A Moose once bit my honeypot – A story of an embedded Linux botnet
Embedded Linux platforms, labeled “Internet of Things” devices these days, have been increasingly targeted by malware authors in the last few years, with most infections resulting in the compromised system taking part in a botnet. While many of these botnets have been used to perform distributed denial of service (DDoS) or DNS hijacking attacks, we took the opportunity to thoroughly investigate a slightly different take on the Embedded Linux Botnet landscape.
Targeting Linux-based consumer routers, Linux/Moose is used by its operators to perform fraud on social networking sites like Facebook, Instagram, Twitter and YouTube. With this intent, it is built with SOCKS and HTTP proxying capabilities and a generic packet sniffer and exfiltration mechanism. To increase the size of its botnet, Linux/Moose uses several scanner threads that find and infect hosts, with the assistance of a C&C server to provide a binary specific to the victim’s architecture. Additionally, the malware has code to enable it to spread past firewalls and performs NAT traversal to allow the operator inside firewalled networks.

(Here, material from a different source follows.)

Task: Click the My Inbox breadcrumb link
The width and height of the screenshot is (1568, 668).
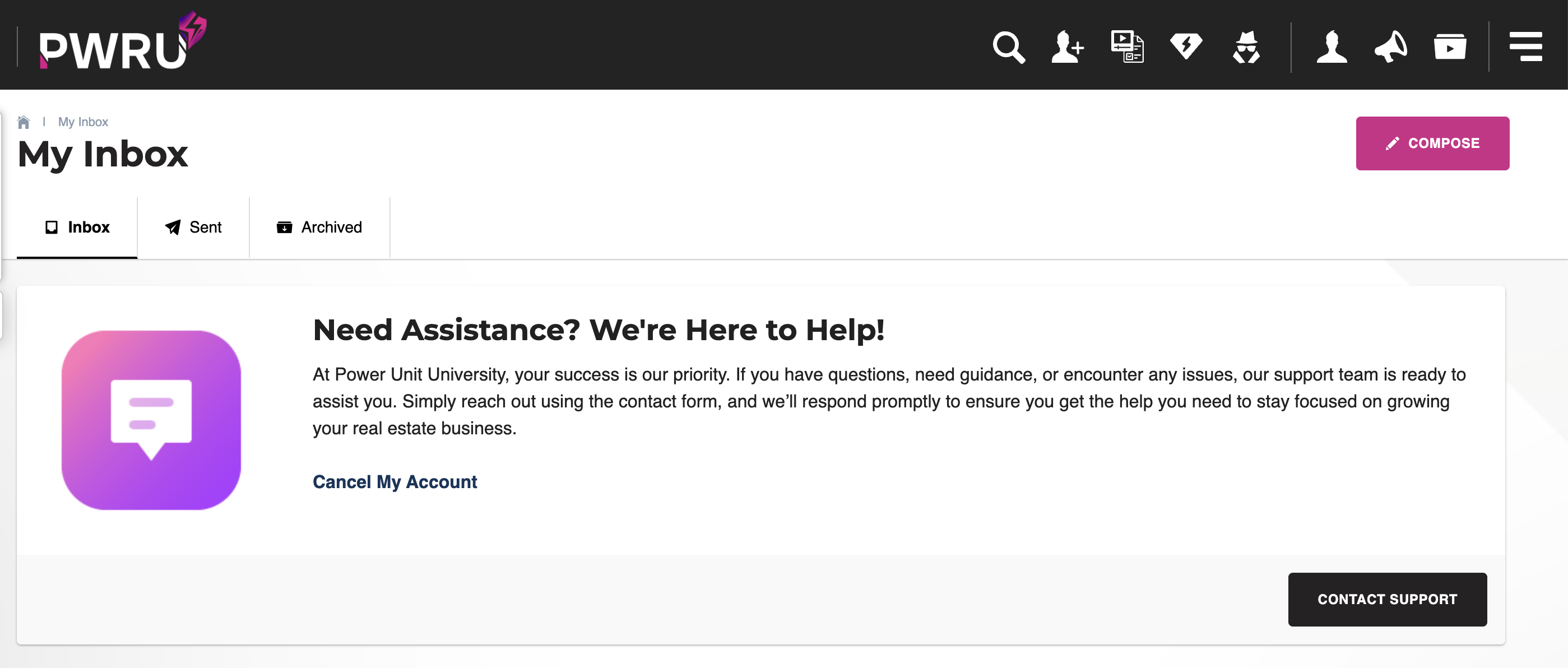Action: 83,122
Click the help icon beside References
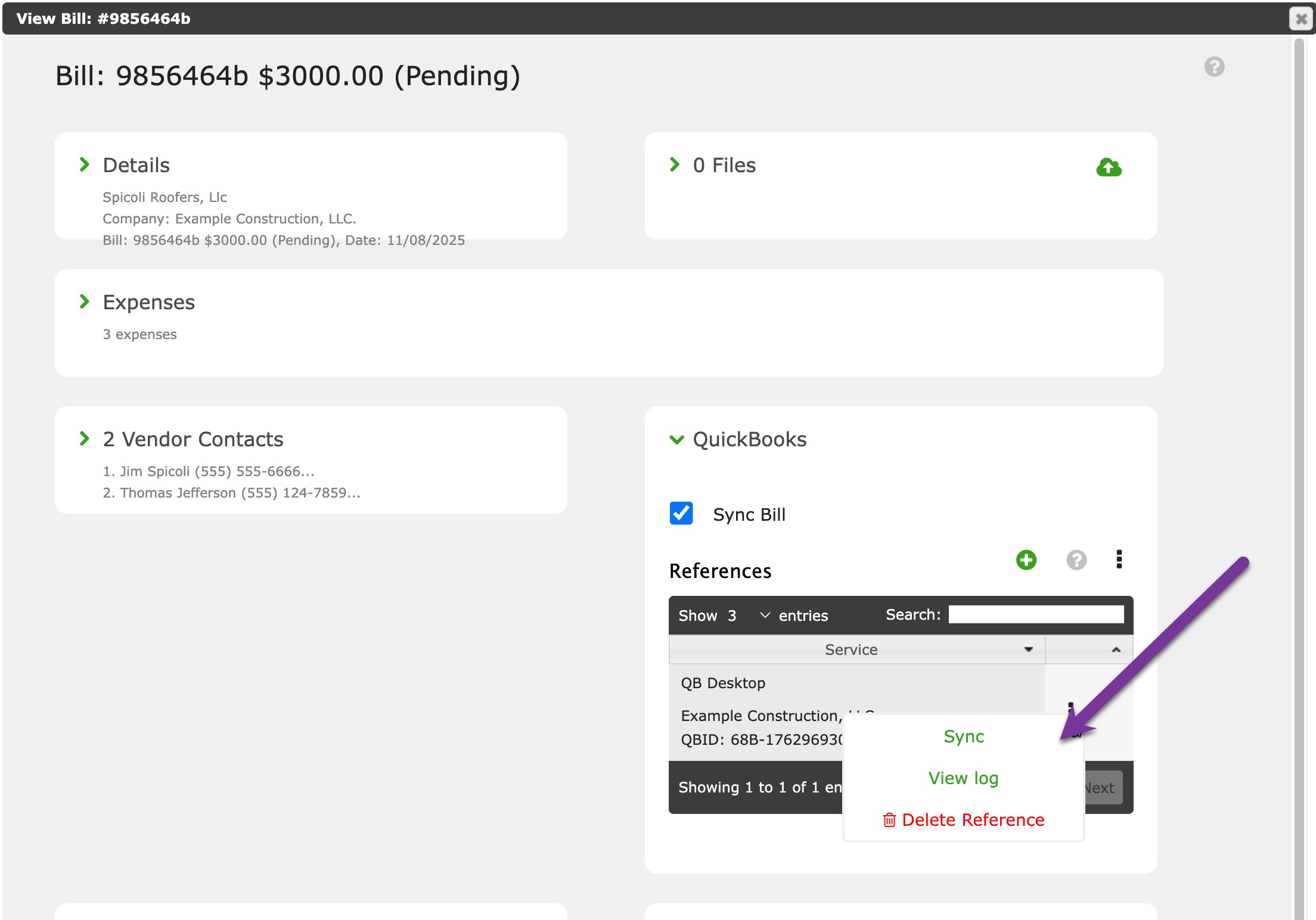Viewport: 1316px width, 920px height. [x=1076, y=560]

This is more than a malware description talk, as we aim to share a story: our mistakes, our learning process, the knowledge we’ve gathered and some tips related to malware research in the field of embedded platforms. In practice, this means how we ran and monitored infected hosts, how we studied its network protocols, some of our interactions with third-parties, advice (with code) on reverse-engineering statically-linked stripped MIPS and ARM ELF binaries, and more. Lastly, we will discuss the design decisions made by the makers of this threat and their impact, good or bad, on our ability to perform research.